Voice Configuration
Configure text-to-speech providers, voice selection, speech-to-text settings, interruption handling, and audio behavior for your voice agents.
Voice Configuration
How your agent sounds defines the caller experience. thinnestAI gives you full control over text-to-speech, speech-to-text, interruption behavior, and conversational timing. This guide covers every setting you can tune.
Choosing a TTS Provider
thinnestAI supports 8 text-to-speech providers — from ultra-low-latency engines for real-time voice to specialized providers for Indian languages. Pick the one that fits your use case.
Sarvam
India-first voice AI. Best-in-class support for Indian languages and accents. If your agents serve Indian customers, Sarvam is the clear choice.
Strengths:
- 10+ Indian languages (Hindi, Tamil, Telugu, Kannada, Bengali, Marathi, Gujarati, Malayalam, Punjabi, Odia)
- Native Indian English accents
- Code-switching support (Hindi-English, Tamil-English, etc.)
- Optimized for Indian telecom networks
Models:
| Model | Languages | Quality | Best For |
|---|---|---|---|
bulbul:v1 | 10+ Indian languages | Highest | Production Indian voice agents |
bulbul:v1-turbo | 10+ Indian languages | High | Low-latency Indian deployments |
Configuration:
{
"tts": {
"provider": "sarvam",
"model": "bulbul:v1",
"voice": "ananya",
"language": "hi-IN",
"speed": 1.0
}
}Popular Sarvam voices:
| Voice | Language | Description |
|---|---|---|
ananya | Hindi | Clear, professional female |
arjun | Hindi | Warm, conversational male |
meera | Tamil | Natural female |
priya | Telugu | Professional female |
advika | English (Indian) | Natural Indian English accent |
Supported Indian languages:
| Language | Code | Code-Switching |
|---|---|---|
| Hindi | hi-IN | Hindi-English |
| Tamil | ta-IN | Tamil-English |
| Telugu | te-IN | Telugu-English |
| Kannada | kn-IN | Kannada-English |
| Bengali | bn-IN | Bengali-English |
| Marathi | mr-IN | Marathi-English |
| Gujarati | gu-IN | — |
| Malayalam | ml-IN | — |
| Punjabi | pa-IN | — |
| Odia | or-IN | — |
Cartesia
Blazing-fast, high-quality voices with fine-grained emotion control. Great for expressive, dynamic conversations.

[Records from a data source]
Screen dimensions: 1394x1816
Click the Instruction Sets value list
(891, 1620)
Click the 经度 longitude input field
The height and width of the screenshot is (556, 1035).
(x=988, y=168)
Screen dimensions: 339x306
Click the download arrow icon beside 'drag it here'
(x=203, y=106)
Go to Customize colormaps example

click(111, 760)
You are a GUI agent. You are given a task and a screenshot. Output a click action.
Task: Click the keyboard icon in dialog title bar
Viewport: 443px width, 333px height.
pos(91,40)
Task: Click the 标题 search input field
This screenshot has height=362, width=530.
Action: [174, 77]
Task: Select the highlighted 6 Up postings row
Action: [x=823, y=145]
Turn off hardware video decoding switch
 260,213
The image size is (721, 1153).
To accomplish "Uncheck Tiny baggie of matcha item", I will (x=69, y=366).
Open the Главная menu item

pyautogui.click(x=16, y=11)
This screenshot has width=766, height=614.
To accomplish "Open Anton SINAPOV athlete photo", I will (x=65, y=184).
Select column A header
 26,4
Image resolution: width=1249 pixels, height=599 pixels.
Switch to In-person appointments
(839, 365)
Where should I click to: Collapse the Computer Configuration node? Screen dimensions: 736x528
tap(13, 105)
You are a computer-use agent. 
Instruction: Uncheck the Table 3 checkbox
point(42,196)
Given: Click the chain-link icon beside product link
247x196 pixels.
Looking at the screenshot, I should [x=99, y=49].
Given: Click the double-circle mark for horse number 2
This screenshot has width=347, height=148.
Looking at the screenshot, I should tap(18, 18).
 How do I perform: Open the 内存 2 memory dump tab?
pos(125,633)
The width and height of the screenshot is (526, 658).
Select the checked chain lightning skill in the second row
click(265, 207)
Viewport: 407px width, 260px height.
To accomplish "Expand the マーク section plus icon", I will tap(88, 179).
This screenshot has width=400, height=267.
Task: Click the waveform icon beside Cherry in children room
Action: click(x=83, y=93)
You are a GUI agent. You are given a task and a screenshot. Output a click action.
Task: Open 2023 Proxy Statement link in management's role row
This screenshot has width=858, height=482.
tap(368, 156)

**EXERCISE DESCRIPTION**
Write what comes next in the voice configuration guide, picking up right after its last line about Cartesia. The listing has nothing to do with the voice configuration guide.

**RESULT OF THIS TASK**
Strengths:
- Sub-100ms latency
- Emotion and speed control mid-sentence
- Streaming word-level timestamps
- Multilingual support
Models:
| Model | Latency | Quality | Best For |
|---|---|---|---|
sonic-2 | ~80ms | Highest | Expressive voice agents |
sonic-2-turbo | ~50ms | High | Ultra-low latency |
sonic-multilingual | ~100ms | High | Non-English deployments |
Configuration:
{
"tts": {
"provider": "cartesia",
"model": "sonic-2",
"voice_id": "a0e99841-438c-4a64-b679-ae501e7d6091",
"output_format": "pcm_16000",
"speed": "normal",
"emotion": ["positivity:high", "curiosity:medium"]
}
}Deepgram TTS
Fast, affordable text-to-speech from the leaders in speech AI. Good balance of quality and cost.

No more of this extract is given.